▶ **Your objective**
Check every line of the entries that follow, and copy the ones containing "agent".

▶ **Raw data**

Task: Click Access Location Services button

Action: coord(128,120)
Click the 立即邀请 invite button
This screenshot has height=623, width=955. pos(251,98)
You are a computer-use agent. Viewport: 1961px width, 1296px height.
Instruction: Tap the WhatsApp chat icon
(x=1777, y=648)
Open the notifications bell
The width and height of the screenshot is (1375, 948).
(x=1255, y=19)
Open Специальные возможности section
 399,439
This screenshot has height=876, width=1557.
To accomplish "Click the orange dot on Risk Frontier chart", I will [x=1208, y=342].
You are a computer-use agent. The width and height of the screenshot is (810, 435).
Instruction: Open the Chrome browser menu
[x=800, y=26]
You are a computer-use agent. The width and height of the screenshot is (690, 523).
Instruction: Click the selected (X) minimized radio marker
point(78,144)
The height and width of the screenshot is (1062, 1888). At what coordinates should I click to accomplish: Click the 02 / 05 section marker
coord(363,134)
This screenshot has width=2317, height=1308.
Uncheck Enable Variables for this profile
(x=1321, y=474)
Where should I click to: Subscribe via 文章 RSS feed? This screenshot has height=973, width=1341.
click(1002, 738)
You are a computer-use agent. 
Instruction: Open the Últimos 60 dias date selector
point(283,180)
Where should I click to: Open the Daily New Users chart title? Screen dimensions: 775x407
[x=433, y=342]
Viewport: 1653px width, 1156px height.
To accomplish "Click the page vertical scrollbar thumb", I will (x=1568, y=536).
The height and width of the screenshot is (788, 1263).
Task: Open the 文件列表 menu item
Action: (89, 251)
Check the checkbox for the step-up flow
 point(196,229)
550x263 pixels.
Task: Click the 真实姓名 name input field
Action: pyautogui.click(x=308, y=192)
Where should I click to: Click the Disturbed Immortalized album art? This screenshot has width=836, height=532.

▶ **Answer space**
You are a computer-use agent. Viewport: 1961px width, 1296px height.
You are a computer-use agent. The width and height of the screenshot is (810, 435).
You are a computer-use agent. The width and height of the screenshot is (690, 523).
You are a computer-use agent. 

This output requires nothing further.